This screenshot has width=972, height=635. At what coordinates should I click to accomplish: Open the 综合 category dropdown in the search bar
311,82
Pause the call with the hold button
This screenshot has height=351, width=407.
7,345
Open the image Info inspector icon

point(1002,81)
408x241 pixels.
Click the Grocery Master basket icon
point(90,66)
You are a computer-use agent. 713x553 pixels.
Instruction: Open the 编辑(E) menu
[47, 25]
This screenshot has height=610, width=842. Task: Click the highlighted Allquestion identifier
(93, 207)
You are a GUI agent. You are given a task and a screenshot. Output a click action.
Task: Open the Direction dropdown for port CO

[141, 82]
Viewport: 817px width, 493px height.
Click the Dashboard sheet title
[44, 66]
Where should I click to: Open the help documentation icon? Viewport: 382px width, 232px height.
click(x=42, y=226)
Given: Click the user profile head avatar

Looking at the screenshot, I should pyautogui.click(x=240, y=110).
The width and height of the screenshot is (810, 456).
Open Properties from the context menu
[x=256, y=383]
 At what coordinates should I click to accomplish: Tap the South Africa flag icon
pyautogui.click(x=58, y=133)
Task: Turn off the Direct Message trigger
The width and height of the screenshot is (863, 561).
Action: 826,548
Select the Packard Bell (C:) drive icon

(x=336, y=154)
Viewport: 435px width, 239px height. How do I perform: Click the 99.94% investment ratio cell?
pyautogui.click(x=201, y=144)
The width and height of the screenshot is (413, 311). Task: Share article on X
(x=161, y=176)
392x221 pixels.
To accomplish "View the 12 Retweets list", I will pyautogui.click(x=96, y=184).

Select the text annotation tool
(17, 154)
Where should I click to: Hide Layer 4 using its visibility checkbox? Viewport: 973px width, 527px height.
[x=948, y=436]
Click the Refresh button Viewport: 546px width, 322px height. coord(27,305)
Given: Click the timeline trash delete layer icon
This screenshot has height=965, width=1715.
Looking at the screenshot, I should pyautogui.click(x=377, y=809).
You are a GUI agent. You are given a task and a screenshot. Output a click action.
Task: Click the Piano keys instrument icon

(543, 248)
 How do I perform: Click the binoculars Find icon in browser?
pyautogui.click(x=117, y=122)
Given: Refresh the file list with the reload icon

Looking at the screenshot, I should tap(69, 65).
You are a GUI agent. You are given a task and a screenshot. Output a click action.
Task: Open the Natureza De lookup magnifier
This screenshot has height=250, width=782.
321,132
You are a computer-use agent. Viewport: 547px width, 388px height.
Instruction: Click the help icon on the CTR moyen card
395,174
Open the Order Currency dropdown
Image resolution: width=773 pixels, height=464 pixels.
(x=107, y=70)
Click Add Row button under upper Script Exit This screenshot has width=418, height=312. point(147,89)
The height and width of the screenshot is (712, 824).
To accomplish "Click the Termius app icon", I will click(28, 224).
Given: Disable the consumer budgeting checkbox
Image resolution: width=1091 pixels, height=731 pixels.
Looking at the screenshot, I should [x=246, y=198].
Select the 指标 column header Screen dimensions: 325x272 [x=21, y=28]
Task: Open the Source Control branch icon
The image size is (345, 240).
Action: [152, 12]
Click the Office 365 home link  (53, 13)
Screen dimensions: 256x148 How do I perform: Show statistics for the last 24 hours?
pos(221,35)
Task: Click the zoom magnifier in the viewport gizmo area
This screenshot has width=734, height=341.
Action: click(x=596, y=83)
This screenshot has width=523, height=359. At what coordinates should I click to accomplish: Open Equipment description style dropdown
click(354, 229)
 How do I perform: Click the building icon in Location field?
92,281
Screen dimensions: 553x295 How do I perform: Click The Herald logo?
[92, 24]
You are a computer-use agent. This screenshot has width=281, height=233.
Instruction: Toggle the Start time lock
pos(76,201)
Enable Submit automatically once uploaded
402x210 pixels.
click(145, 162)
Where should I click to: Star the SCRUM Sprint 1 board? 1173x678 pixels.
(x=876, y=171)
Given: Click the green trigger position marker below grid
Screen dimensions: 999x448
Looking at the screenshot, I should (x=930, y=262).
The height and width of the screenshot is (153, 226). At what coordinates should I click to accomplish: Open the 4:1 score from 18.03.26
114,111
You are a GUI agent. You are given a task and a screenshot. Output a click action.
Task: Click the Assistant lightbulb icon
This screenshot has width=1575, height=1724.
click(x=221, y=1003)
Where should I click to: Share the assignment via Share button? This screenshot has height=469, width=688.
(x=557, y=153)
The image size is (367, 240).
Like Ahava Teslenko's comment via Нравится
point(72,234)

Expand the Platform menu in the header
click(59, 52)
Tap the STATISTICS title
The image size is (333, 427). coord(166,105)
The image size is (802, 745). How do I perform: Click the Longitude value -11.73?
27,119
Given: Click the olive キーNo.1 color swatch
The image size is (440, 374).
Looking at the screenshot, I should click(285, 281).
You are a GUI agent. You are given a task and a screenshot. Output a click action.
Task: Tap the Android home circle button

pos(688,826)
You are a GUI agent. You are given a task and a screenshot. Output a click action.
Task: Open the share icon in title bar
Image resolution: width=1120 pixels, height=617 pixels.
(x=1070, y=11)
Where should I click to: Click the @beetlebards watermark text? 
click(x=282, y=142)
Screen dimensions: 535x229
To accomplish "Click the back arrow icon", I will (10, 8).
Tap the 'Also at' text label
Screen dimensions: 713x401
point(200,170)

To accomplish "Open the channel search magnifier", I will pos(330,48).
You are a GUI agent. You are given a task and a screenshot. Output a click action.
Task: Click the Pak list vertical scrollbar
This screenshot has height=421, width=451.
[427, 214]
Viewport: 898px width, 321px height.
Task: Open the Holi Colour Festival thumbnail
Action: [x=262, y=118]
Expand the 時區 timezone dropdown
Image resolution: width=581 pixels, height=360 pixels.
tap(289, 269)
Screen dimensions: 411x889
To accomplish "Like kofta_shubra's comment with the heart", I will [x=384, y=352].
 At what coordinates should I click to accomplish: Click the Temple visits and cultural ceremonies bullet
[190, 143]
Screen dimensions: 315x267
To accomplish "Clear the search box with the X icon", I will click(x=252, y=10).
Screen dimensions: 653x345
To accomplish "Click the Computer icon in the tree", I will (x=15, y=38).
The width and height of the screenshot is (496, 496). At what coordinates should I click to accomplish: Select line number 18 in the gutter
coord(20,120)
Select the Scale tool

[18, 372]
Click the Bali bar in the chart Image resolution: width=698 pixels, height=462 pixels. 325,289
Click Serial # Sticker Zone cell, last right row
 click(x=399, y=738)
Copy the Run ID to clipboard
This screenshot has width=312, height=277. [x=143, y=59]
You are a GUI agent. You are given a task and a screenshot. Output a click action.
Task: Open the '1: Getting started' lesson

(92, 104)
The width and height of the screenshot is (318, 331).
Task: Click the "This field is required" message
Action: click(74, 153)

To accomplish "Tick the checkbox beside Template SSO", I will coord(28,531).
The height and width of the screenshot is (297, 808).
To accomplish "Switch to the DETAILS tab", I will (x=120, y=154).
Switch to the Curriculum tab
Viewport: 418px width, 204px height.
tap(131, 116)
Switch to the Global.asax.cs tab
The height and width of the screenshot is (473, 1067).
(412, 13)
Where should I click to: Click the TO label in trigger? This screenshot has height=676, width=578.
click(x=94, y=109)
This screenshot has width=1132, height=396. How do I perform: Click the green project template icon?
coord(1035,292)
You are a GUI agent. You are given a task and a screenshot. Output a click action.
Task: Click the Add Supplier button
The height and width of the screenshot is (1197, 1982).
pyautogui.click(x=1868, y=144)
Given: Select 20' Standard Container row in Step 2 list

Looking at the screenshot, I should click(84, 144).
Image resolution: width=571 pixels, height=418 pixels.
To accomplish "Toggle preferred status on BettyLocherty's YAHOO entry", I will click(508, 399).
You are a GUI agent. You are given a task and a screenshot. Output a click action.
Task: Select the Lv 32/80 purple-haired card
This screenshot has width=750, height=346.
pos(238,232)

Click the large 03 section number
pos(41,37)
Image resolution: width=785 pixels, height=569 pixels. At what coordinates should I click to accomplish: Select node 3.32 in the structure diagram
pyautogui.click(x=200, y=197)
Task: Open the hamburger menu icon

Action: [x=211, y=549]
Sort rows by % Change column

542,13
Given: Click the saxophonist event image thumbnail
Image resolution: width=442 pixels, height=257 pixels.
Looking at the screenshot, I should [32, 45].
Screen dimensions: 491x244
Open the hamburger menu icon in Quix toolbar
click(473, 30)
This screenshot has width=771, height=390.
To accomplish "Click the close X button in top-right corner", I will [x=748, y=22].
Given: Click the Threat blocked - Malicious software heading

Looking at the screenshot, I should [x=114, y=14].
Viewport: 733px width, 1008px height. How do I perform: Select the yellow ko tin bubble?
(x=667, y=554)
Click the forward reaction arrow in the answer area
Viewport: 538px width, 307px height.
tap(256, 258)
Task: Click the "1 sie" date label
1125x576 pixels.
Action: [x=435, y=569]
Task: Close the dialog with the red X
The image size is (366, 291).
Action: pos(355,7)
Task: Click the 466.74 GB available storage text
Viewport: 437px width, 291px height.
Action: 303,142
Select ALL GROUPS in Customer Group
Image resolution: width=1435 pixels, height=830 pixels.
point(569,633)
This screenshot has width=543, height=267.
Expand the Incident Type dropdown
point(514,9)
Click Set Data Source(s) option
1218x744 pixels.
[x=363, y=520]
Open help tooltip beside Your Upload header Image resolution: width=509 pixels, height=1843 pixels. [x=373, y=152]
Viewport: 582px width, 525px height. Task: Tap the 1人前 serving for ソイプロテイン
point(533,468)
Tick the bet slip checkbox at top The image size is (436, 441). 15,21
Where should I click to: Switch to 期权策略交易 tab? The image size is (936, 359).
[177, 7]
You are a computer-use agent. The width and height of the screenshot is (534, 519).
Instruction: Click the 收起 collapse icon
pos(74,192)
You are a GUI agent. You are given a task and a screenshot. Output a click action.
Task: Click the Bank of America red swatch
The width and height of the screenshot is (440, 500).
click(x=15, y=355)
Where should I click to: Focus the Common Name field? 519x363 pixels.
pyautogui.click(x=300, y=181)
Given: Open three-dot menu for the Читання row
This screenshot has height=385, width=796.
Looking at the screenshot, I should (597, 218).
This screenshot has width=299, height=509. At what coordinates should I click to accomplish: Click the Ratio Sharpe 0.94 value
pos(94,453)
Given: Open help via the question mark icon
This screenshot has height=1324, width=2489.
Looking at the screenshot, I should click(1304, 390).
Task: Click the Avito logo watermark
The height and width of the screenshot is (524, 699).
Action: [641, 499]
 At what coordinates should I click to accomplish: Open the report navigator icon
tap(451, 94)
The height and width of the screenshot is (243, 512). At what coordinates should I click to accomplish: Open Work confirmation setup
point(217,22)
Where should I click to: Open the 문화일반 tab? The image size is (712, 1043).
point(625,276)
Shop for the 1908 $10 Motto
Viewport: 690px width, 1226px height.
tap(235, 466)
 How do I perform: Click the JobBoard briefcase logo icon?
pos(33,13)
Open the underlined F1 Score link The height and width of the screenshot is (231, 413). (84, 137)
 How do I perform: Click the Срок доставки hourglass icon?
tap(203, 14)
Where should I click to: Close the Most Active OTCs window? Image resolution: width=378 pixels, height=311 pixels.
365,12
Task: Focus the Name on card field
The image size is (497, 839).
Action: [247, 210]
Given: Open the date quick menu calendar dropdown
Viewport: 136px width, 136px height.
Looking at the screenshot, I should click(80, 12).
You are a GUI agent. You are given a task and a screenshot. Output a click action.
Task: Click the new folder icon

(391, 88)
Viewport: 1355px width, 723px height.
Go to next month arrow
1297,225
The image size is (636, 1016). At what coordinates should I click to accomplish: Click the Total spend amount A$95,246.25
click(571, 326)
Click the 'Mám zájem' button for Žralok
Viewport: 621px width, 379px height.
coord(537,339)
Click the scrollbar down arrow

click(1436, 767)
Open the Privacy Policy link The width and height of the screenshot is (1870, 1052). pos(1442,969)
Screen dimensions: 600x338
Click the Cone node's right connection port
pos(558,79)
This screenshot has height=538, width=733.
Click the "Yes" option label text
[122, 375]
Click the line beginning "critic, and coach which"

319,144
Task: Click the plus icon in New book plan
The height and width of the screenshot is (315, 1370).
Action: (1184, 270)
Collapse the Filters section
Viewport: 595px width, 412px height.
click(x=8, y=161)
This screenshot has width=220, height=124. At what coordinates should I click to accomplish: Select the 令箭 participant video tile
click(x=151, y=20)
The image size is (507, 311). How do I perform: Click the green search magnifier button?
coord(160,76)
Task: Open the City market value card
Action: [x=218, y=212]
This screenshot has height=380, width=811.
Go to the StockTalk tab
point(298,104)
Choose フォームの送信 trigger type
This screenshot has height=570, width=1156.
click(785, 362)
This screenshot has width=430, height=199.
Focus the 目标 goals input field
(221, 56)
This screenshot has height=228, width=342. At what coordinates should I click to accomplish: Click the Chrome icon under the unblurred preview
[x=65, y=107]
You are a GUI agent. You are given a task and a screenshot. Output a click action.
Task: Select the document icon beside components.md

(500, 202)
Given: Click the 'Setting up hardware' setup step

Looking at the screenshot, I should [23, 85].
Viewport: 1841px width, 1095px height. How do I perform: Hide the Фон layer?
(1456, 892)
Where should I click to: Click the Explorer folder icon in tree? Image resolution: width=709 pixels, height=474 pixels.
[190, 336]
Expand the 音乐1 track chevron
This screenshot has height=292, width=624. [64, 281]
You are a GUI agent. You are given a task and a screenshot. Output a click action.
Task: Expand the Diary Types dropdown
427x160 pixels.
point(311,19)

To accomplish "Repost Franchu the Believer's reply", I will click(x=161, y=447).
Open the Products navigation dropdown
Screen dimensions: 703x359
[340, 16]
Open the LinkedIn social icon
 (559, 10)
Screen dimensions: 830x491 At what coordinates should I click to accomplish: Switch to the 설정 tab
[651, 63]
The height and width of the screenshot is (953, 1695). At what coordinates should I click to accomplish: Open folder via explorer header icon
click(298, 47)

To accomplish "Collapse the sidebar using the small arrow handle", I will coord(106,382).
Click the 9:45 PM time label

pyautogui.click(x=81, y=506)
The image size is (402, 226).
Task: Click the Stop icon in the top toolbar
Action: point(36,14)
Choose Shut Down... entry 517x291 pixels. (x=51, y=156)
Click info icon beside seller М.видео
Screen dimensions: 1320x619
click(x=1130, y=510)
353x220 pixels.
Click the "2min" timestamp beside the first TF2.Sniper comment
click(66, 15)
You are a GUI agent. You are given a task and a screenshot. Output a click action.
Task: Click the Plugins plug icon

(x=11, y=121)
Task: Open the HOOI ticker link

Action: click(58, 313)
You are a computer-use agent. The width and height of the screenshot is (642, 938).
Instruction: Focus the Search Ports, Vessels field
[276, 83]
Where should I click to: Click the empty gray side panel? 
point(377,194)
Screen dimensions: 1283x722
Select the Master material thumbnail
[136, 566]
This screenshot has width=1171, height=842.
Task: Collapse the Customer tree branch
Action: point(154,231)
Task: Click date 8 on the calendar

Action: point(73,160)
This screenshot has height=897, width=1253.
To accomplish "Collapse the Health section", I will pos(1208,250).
= = =
## Given task
Update the lines from the one containing "The height and width of the screenshot is (712, 824)." down to the one containing "click(145, 162)" by changing "Termius" to "PuTTY" and leaving everything else as it is. Return only those lines.

## Finished answer
The height and width of the screenshot is (712, 824).
To accomplish "Click the PuTTY app icon", I will click(28, 224).
Given: Disable the consumer budgeting checkbox
Image resolution: width=1091 pixels, height=731 pixels.
Looking at the screenshot, I should [x=246, y=198].
Select the 指标 column header Screen dimensions: 325x272 [x=21, y=28]
Task: Open the Source Control branch icon
The image size is (345, 240).
Action: [152, 12]
Click the Office 365 home link  (53, 13)
Screen dimensions: 256x148 How do I perform: Show statistics for the last 24 hours?
pos(221,35)
Task: Click the zoom magnifier in the viewport gizmo area
This screenshot has width=734, height=341.
Action: click(x=596, y=83)
This screenshot has width=523, height=359. At what coordinates should I click to accomplish: Open Equipment description style dropdown
click(354, 229)
 How do I perform: Click the building icon in Location field?
92,281
Screen dimensions: 553x295 How do I perform: Click The Herald logo?
[92, 24]
You are a computer-use agent. This screenshot has width=281, height=233.
Instruction: Toggle the Start time lock
pos(76,201)
Enable Submit automatically once uploaded
402x210 pixels.
click(145, 162)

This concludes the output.